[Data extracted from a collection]

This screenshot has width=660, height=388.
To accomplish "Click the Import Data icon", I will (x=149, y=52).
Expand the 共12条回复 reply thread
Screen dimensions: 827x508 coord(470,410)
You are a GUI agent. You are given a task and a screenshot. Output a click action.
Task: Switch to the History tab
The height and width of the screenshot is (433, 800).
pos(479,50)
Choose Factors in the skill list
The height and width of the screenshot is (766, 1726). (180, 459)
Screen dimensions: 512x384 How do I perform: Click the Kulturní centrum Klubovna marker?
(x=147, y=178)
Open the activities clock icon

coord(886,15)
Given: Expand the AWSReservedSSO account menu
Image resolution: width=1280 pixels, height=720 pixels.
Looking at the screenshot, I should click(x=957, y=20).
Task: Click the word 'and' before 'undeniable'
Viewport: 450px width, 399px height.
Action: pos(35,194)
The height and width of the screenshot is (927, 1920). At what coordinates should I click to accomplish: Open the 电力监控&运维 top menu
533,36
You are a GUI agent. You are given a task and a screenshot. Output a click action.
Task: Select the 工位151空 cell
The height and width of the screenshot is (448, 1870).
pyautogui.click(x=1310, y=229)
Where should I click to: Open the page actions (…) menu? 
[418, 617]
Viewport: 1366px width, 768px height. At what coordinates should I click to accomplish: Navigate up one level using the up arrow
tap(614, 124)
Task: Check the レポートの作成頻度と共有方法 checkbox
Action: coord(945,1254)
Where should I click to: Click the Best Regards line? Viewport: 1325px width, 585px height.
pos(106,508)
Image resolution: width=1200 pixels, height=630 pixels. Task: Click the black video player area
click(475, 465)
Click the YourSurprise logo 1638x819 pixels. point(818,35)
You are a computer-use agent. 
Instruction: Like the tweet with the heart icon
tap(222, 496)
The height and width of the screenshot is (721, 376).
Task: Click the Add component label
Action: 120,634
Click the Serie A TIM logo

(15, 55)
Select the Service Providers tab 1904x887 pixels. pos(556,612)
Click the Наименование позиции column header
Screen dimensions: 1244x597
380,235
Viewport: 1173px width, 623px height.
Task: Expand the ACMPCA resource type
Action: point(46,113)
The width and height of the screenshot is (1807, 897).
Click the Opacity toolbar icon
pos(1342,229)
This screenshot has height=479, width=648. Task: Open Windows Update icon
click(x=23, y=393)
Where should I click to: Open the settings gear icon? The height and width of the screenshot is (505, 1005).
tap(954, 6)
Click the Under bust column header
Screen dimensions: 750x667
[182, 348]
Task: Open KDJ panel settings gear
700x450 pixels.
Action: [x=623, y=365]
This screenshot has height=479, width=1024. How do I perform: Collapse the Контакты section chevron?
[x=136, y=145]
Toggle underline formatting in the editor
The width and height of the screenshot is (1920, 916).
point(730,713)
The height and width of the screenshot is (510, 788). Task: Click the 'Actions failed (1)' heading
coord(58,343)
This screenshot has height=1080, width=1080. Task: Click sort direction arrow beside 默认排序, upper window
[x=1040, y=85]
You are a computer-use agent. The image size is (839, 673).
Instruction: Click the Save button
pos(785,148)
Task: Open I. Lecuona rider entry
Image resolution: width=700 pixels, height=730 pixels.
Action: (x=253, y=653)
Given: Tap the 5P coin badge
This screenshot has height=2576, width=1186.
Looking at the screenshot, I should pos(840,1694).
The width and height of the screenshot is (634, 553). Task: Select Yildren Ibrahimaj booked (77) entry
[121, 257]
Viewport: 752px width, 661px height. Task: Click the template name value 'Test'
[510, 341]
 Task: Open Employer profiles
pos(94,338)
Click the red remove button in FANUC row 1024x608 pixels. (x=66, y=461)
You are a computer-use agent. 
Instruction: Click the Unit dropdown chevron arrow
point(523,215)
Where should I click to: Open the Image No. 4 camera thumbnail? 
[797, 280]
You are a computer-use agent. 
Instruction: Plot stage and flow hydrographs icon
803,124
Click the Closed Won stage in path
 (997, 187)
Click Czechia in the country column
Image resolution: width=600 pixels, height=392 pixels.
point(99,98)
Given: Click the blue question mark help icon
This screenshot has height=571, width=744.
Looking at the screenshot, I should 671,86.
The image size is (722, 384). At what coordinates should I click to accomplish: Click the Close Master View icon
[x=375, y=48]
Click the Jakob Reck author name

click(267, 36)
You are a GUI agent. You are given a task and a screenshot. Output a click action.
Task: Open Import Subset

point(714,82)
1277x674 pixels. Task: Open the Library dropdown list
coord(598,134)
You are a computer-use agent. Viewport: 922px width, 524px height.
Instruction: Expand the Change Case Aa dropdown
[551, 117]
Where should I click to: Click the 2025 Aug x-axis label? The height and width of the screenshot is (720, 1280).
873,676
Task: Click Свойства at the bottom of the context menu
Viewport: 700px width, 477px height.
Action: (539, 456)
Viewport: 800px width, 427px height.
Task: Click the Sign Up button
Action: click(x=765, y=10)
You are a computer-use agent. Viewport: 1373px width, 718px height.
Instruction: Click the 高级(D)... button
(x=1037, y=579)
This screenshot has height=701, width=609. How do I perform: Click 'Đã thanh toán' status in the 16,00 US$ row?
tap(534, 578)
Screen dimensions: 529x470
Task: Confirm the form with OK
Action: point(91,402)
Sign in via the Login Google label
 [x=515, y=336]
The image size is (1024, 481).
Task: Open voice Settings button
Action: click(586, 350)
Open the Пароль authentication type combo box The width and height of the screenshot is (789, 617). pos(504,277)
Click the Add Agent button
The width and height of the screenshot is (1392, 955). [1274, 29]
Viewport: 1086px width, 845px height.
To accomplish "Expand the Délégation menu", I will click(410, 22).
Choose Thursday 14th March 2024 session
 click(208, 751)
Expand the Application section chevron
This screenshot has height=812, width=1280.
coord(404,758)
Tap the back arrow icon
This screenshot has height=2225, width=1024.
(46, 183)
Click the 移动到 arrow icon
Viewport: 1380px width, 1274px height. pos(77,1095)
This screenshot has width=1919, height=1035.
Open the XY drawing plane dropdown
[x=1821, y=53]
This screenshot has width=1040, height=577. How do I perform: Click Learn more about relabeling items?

→ Aim of the task: For every line above with the word "will" in it, make a copy.

→ Response area:
To accomplish "Click the Import Data icon", I will (x=149, y=52).
To accomplish "Expand the Délégation menu", I will click(410, 22).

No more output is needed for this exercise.